Da sottolineare inoltre l'importanza delle Assemblee Nazionali, previste per statuto dalle singole
Associazioni nazionali, che, al di là degli adempimenti statutari e del rinnovo delle cariche sociali, presenta
indubbiamente anche dei risvolti formativi per i dirigenti dei Circoli, in particolare:
-
il ritrovarsi in assemblea con molti altri operatori culturali di Circoli provenienti da tutto il territorio
nazionale, rafforza il senso del proprio ruolo (identità culturale) e il senso di appartenenza all'Associazione
nazionale (identità associativa);
l'assemblea, intesa anche come ritrovo di Circoli con diverse esperienze e attività, diventa un occasione
proficua di scambio di idee e di proposte che possono arricchire gli orizzonti, anche operativi, dei singoli Circoli;
l'assemblea diventa, dunque, anche un'esperienza umana e sociale rilevante, capace di trasmettere nuove energie
e nuova linfa vitale che alimentano la passione e l'impegno dei singoli Circoli.

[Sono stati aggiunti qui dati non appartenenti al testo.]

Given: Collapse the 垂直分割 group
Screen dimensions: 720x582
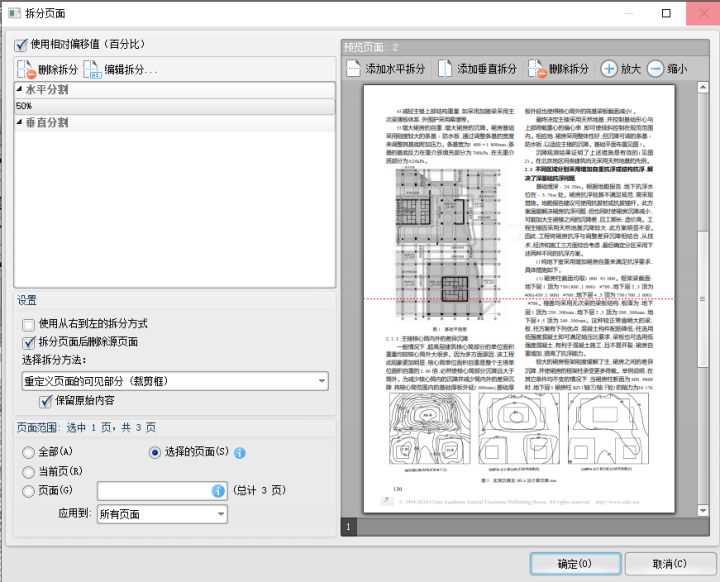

Un'ultima distinzione di metodo, o forse di stile formativo, riguarda la scelta degli interlocutori che sono
chiamati a “formare”, ciò significa che si può avere:
-
formazione “dall'alto”, che si realizza nel caso ad esempio di conferenze di relatori di spessore: si ha in questo
caso il vantaggio di essere di fronte ad una persona di grossa competenza, ma si rischia di creare “distanza”
fra relatore e pubblico;
formazione “dal basso”, che si concretizza stimolando, alla base, operatori che, con qualche competenza in più,
possano guidare processi formativi: in questo caso il rischio è di operare un intervento formativo di qualità
non eccelsa, ma ci possono essere meno “barriere” a una reale partecipazione del pubblico;
Una forma di integrazione fra i due metodi è costituita dai lavori di gruppo, per cui a fianco della relazione
qualificata (in cui il pubblico perlopiù si limita ad assistere) si propone un incontro in cui il pubblico, diviso in
gruppi di persone, discute e approfondisce gli argomenti oggetto della relazione (agevolando in questo modo una
partecipazione più attiva del pubblico e un approfondimento degli argomenti).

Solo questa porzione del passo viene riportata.